* _Objective_:
Please reproduce the stretch of items from the line containing "The image size is (874, 460)." through the line containing "Click the word Board in the help text", both included, and nothing else.

* _The records_:

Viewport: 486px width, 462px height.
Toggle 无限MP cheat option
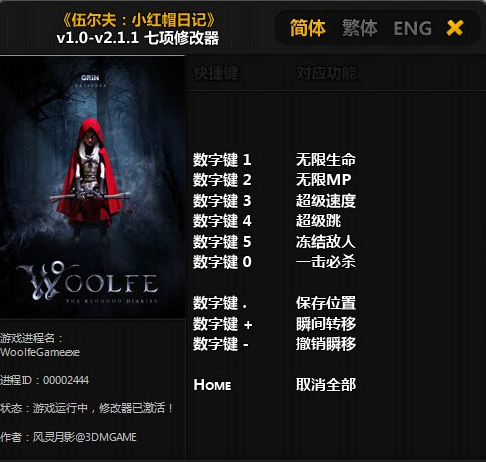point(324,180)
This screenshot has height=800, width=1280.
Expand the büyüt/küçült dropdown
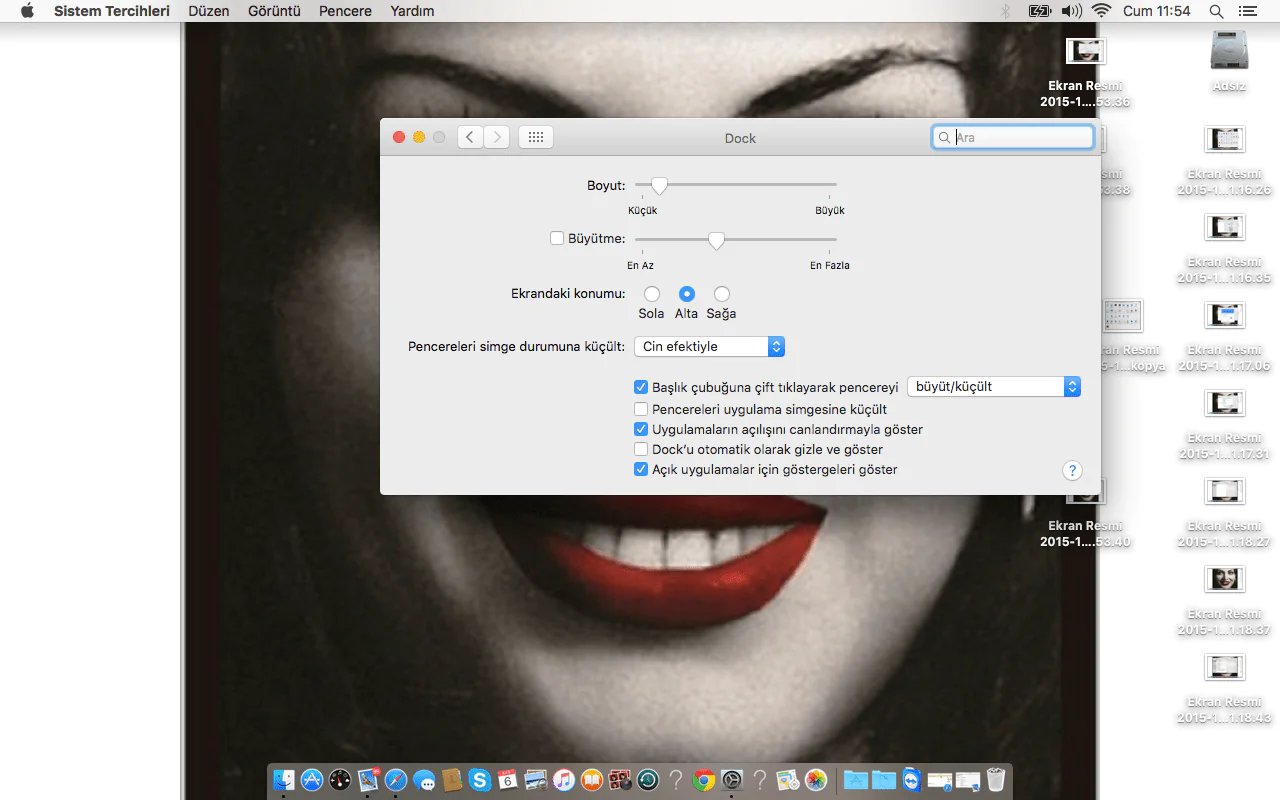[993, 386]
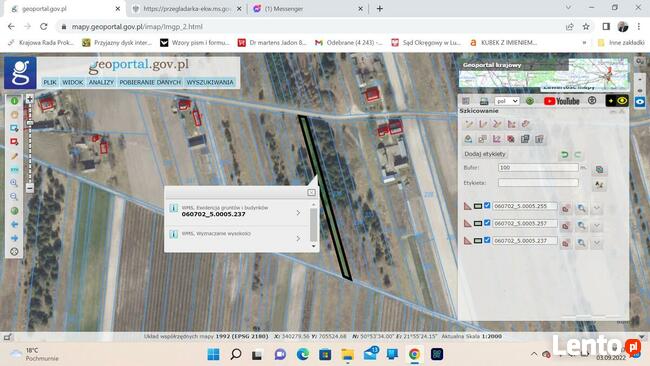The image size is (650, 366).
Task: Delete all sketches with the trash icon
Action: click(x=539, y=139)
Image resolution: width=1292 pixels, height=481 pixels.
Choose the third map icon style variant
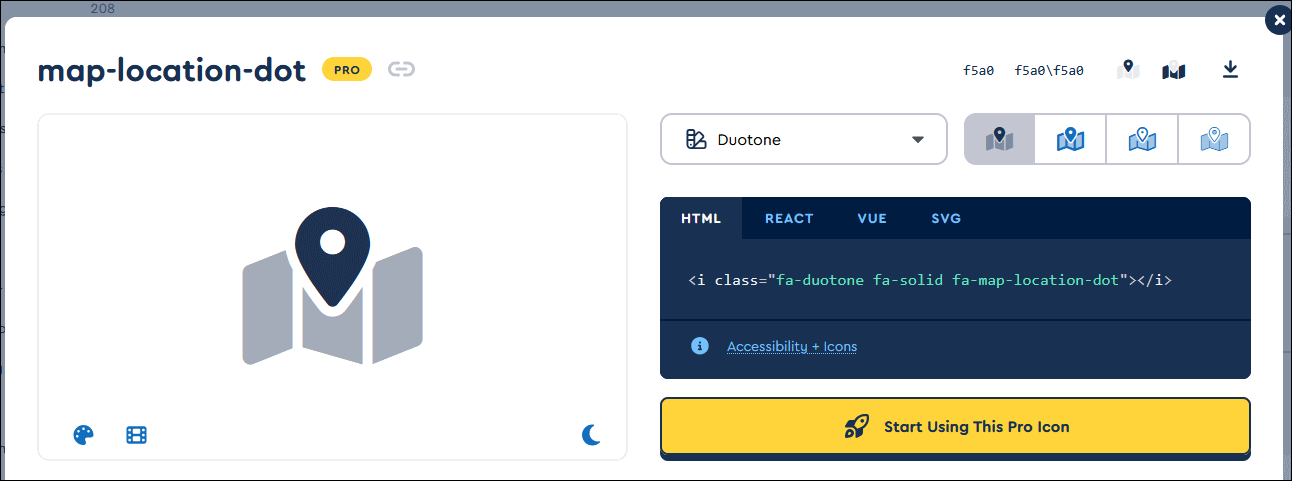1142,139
--
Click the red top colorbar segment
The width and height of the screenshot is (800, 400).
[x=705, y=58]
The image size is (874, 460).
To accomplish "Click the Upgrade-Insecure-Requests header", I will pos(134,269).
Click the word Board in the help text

* _Right answer_:
The image size is (874, 460).
To accomplish "Click the Upgrade-Insecure-Requests header", I will pos(134,269).
Click the word Board in the help text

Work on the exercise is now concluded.